[[ Entries supplied, beginning ]]

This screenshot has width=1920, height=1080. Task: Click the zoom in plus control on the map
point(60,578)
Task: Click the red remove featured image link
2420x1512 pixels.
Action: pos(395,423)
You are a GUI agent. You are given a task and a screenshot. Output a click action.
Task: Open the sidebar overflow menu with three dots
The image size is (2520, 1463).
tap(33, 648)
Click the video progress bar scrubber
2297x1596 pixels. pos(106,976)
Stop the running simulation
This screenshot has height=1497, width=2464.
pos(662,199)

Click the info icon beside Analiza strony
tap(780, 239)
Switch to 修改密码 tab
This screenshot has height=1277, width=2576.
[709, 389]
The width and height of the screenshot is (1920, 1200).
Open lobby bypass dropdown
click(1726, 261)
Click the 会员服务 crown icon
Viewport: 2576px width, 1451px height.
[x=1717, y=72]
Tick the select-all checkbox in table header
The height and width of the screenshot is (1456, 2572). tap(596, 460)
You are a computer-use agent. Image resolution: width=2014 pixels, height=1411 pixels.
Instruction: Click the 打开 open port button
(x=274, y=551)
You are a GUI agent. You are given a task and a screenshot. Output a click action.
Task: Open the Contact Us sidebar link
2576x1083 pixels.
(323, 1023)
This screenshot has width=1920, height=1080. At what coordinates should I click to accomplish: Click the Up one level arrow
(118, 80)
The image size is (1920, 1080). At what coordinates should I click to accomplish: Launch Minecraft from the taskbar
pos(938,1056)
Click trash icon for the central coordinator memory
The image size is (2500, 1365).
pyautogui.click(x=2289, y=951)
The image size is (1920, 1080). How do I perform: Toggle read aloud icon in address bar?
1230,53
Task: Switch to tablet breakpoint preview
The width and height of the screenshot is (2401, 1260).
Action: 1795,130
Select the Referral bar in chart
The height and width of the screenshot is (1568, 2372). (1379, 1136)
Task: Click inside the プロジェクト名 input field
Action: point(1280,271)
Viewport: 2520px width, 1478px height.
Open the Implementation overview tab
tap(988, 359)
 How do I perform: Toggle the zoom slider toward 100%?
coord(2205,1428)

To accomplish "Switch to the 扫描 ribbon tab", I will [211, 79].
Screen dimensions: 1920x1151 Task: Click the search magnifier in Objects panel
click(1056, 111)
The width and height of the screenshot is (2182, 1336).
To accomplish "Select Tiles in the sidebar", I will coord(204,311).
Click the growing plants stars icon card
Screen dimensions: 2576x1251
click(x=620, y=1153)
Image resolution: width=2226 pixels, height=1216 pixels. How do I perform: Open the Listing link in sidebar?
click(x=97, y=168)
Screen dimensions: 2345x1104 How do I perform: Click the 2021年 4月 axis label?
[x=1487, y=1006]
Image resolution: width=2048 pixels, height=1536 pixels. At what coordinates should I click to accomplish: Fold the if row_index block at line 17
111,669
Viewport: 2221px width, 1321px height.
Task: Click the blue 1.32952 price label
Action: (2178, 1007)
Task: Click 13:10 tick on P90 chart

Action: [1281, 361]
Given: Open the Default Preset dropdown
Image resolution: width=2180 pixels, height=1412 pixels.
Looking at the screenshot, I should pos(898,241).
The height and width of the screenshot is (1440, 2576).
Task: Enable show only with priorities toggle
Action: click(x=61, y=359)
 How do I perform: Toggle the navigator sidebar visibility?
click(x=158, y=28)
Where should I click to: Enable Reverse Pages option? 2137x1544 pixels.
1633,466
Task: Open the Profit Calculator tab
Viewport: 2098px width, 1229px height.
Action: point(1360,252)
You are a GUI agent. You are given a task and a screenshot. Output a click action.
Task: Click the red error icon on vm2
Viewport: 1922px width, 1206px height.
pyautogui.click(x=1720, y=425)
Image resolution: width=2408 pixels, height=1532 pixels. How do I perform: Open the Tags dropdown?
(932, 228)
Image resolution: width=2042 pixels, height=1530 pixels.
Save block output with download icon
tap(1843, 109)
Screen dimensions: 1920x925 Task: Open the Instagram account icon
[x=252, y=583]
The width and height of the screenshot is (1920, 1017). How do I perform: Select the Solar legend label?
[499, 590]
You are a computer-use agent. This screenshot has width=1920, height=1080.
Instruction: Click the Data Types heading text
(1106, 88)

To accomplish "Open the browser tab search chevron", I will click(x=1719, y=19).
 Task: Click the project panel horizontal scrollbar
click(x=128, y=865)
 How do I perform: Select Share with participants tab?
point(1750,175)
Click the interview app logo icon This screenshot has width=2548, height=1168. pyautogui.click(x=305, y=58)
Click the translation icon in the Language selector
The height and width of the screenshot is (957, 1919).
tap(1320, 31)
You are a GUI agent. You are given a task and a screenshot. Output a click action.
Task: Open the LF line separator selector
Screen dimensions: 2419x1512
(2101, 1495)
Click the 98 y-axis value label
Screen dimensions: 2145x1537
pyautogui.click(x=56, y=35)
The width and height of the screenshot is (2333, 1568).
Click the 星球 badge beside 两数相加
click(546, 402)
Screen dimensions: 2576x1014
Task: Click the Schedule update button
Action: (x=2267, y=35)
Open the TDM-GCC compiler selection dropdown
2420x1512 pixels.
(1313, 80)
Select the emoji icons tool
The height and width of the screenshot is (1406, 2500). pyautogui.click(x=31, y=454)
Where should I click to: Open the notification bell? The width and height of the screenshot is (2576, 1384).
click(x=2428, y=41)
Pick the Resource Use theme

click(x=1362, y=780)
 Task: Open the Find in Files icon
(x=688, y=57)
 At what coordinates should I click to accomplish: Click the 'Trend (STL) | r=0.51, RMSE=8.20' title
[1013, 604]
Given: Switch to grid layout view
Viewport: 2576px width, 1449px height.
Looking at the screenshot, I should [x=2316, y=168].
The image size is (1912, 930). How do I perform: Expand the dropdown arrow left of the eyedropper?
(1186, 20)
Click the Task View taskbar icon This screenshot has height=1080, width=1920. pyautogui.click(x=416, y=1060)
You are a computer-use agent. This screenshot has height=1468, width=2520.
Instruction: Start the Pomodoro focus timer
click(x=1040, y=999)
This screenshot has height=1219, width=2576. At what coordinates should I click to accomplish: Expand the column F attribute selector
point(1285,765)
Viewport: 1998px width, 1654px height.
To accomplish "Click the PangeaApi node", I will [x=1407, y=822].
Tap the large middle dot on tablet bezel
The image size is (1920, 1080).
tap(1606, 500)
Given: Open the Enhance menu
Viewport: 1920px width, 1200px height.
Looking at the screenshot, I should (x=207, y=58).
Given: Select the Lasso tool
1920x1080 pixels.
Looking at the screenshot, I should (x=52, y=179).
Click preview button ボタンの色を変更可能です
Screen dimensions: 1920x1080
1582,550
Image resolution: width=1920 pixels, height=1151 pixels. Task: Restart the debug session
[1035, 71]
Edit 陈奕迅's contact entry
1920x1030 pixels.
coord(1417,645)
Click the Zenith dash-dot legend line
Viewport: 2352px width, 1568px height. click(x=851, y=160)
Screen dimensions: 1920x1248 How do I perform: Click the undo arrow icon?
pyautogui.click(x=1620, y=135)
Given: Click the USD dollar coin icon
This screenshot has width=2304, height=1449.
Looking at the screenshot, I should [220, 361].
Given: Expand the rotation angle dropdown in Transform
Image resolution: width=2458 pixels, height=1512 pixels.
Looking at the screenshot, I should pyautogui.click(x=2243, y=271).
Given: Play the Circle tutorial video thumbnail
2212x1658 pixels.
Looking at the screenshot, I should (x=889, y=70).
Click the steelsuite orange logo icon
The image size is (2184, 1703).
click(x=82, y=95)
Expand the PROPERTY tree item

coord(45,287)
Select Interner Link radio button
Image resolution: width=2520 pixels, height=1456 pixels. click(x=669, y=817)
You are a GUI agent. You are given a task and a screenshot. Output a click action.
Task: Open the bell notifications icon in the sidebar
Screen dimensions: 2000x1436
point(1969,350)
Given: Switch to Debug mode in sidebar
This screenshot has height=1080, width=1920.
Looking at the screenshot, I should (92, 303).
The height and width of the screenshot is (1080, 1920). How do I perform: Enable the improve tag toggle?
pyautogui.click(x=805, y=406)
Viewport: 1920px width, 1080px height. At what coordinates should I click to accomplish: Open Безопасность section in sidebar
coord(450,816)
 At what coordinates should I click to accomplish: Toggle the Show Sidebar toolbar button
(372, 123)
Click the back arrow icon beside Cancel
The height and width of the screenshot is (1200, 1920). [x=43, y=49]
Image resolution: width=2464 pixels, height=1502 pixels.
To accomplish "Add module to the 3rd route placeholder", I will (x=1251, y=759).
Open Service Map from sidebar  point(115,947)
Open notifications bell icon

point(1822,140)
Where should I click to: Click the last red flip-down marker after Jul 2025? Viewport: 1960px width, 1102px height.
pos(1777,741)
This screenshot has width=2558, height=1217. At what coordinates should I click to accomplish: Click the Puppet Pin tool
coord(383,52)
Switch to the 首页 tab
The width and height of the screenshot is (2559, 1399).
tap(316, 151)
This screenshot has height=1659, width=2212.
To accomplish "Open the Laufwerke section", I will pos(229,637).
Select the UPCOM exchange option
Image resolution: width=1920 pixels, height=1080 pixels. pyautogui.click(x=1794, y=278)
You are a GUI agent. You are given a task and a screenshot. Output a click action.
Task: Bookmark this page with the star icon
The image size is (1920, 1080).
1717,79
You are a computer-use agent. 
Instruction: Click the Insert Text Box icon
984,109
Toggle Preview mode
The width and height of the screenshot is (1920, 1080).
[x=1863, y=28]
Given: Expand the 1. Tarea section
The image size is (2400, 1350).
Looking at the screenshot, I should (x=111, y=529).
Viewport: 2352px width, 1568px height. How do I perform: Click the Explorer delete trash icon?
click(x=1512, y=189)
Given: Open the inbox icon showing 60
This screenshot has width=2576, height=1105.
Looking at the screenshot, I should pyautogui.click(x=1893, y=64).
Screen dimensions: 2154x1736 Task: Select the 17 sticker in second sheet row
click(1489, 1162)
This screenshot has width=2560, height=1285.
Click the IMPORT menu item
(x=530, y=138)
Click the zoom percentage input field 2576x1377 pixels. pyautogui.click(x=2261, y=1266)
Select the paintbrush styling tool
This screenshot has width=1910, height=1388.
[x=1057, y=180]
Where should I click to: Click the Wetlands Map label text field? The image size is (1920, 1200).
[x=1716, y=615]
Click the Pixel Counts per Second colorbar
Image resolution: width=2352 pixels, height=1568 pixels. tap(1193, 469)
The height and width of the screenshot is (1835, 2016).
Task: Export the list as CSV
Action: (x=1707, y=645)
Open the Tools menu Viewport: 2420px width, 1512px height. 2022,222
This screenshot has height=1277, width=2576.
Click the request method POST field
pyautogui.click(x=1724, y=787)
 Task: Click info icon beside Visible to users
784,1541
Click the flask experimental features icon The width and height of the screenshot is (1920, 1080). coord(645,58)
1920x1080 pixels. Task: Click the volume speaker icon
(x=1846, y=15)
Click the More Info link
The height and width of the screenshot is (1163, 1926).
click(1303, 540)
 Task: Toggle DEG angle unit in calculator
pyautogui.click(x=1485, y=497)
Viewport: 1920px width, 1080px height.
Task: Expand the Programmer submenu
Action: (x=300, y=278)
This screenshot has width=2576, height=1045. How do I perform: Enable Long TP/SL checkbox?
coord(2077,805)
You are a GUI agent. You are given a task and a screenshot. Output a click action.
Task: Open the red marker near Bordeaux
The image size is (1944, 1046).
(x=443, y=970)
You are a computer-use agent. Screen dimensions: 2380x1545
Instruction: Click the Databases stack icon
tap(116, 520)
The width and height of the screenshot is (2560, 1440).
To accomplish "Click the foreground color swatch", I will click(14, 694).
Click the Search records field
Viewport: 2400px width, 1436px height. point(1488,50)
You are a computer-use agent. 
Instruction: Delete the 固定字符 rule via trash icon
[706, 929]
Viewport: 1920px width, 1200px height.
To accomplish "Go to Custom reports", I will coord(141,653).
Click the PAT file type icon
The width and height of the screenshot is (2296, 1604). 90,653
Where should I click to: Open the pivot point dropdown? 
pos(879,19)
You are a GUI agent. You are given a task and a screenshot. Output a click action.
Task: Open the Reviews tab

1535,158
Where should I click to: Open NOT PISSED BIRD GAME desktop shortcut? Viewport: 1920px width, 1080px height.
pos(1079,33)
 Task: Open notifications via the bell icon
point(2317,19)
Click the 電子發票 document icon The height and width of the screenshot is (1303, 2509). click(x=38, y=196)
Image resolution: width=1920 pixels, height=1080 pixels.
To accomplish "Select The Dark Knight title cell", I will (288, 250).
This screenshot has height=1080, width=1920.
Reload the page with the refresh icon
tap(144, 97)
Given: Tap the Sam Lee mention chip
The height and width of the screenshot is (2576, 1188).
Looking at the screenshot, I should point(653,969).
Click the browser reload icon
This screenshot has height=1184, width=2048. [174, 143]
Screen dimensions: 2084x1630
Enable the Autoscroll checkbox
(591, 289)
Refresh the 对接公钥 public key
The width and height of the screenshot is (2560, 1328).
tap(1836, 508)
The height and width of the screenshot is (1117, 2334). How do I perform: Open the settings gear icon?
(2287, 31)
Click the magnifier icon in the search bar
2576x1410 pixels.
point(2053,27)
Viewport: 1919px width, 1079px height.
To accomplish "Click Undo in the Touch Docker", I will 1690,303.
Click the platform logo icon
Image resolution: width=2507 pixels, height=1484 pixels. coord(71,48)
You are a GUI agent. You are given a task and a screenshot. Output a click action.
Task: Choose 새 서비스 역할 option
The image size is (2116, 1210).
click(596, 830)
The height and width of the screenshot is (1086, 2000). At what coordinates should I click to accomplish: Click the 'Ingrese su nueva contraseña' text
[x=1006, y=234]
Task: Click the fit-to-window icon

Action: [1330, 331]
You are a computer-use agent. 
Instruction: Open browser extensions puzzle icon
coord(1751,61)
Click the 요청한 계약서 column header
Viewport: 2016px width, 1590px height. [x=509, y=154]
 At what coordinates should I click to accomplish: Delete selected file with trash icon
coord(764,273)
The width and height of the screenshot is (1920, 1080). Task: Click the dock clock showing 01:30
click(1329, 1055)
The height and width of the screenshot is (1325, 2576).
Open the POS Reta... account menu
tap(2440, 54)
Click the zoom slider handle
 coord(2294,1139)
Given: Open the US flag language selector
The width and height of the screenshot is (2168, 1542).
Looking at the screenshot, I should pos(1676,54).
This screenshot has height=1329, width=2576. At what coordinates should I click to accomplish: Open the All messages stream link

[[ Entries supplied, end ]]

* [Work task]:
Reply with one number only: the count of lines in the entries that contain "computer".

* [Problem solution]:
7